Will it be one of the big private equity firms who've recently invested in the security industry? Or will it be a strategic buyer like ADT or Stanley that takes the plunge, again?
“I wouldn't rule them out,” said John Mack, though he noted ADT and Stanley are likely preoccupied with Broadview and Black & Decker, respectively. The buyer, Mack said, may well be someone entirely new to the security industry.
Mack, managing director and head of mergers and acquisitions for Imperial Capital, has some unique insight into Protection One. He was the company's CEO from 1991 until 1999.
Mack surmised that Pro One's decision to go public with the sale, “may have been designed in part to attract interest from those not traditionally thought of as buyers in the security industry.”
Was timing of Pro One's announcement, one day after Tyco told the world it was buying Broadview/Brink's, a coincidence?
“A total coincidence,” Mack said. “What's not a coincidence is the fact that the M&A market is opening up for the first time in two years.”
There's a “broad overhang” in the private equity industry right now, he explained. They raised money in 2008 and 2009, but didn't spend it. This year, the pressure is on to put that money to work, he said. Mack noted that the Wall Street Journal reported this fall that “companies are holding on to more cash—and a greater percentage of assets in cash—than at any time in the past 40 years.” The Journal estimates, he said, that “Fortune 1000 companies have more than $1.8 trillion in cash on hand, an increase of $271 billion over last year [2008].”

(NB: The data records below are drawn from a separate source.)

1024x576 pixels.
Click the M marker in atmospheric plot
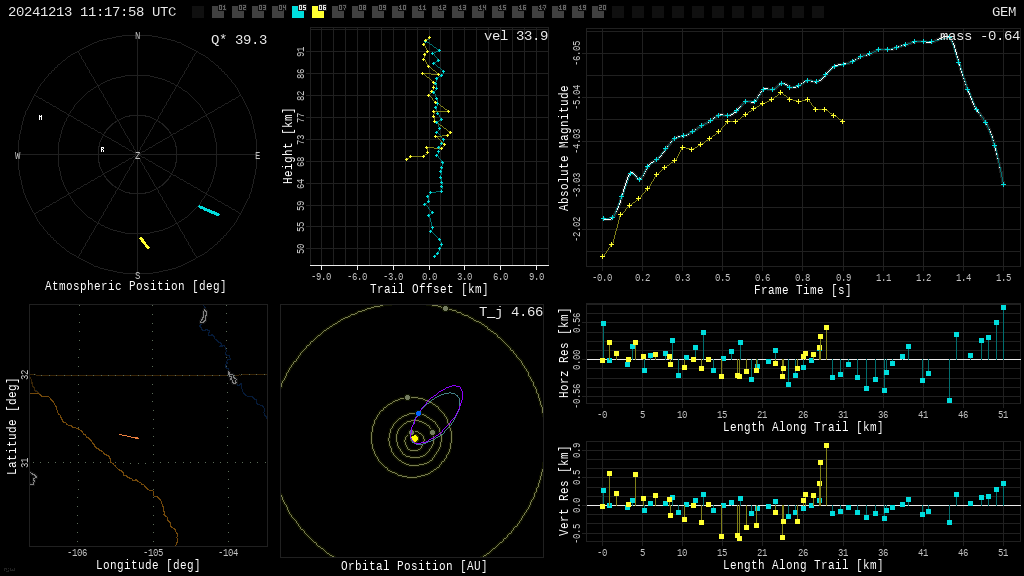(40, 118)
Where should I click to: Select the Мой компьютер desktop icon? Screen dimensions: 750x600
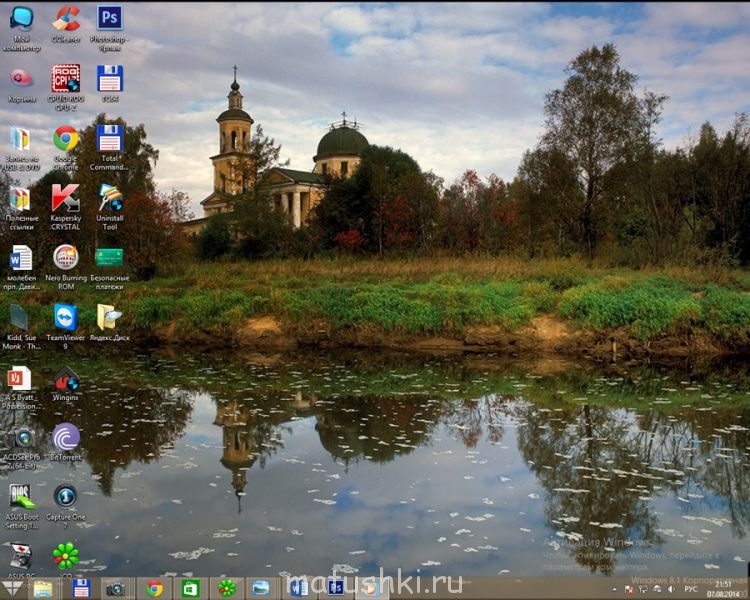(x=21, y=18)
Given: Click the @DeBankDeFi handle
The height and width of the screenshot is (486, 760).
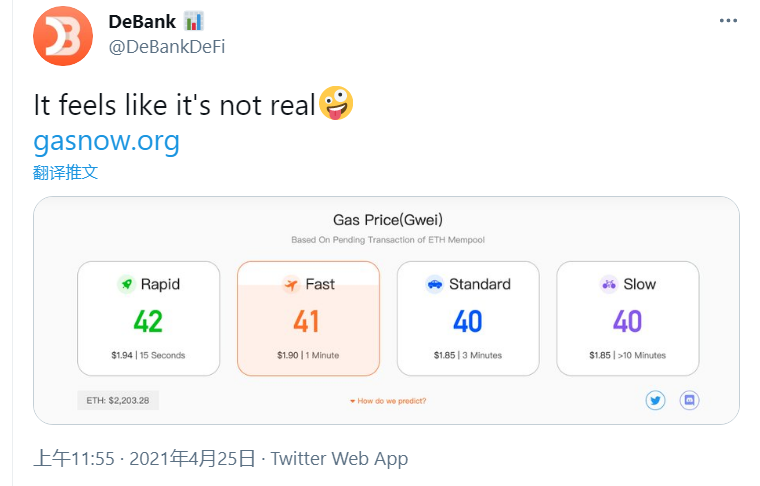Looking at the screenshot, I should 166,47.
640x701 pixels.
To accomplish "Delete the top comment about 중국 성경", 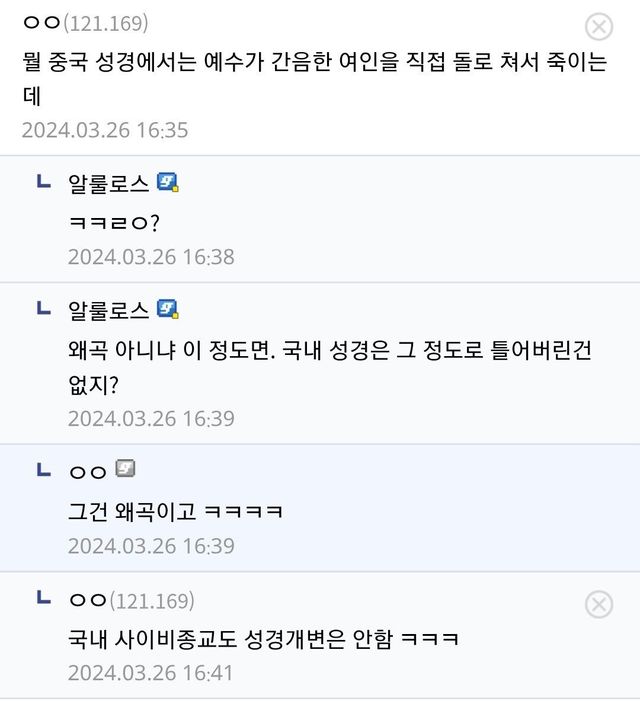I will coord(598,27).
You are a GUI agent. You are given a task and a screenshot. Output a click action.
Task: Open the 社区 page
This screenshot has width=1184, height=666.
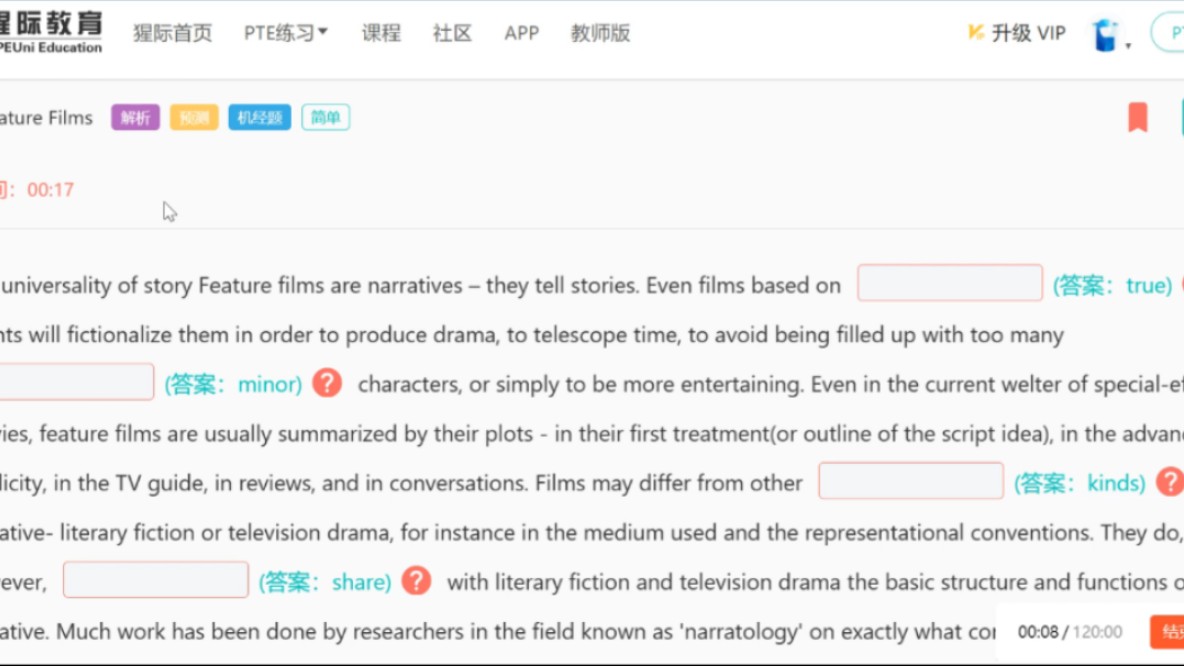pos(452,33)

This is all good news for attractive acquisitions like Protection One. So, what does Pro One have to offer?
Assuming the deal with Tyco/Broadview comes to fruition, Protection One will become the number two public company out there, an important asset for some investors who believe it's important to buy “the number one, two or three company.” (Protection One has 2.9 percent of the market, according to estimates from Michael Barnes at the Barnes Buchanan Conference in 2009. ADT had 23.7 percent and Brink's 4.4 percent.)
There are only two or three companies out there with a national footprint of this scope, he noted. Protection One has 66 offices and five monitoring stations. It has 400,000 residential customers and 100,000 commercial customers. “That makes it unique,” he said.

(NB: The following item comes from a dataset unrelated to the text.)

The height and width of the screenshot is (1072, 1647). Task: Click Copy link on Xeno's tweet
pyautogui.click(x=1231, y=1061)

“Certainly the business has been well run in the last two to three years.” It's overcome some problems with attrition in the early 2000s and they've “done a good job improving operating performance,” Mack said. In addition, they've completed the integration of IASG, acquired in 2007, "and are producing good metrics."
And, unlike Broadview, Protection One is made up of four discreet business units: residential, commercial, multifamily (the largest in the country), and the largest wholesale monitoring business in the country. The commercial business, while it's not comparable to major systems integrators, “is on a standalone basis the second- or third-largest commercial alarm company in the country.”
A sale of the company would hardly be unprecedented. Mack was part of the team that did a leveraged buyout of Protection One from Pacific Corp., an electric and gas utility in Portland, Ore., in 1988. He helped take the company public in 1994, when it was listed on the NASDAQ exchange. Control of the company was sold to Westar Energy in 1997. Quadrangle Group, a private equity group bought control of the company from Westar in 2004. Affiliates of Quadrangle currently own 70 percent of the company's common stock.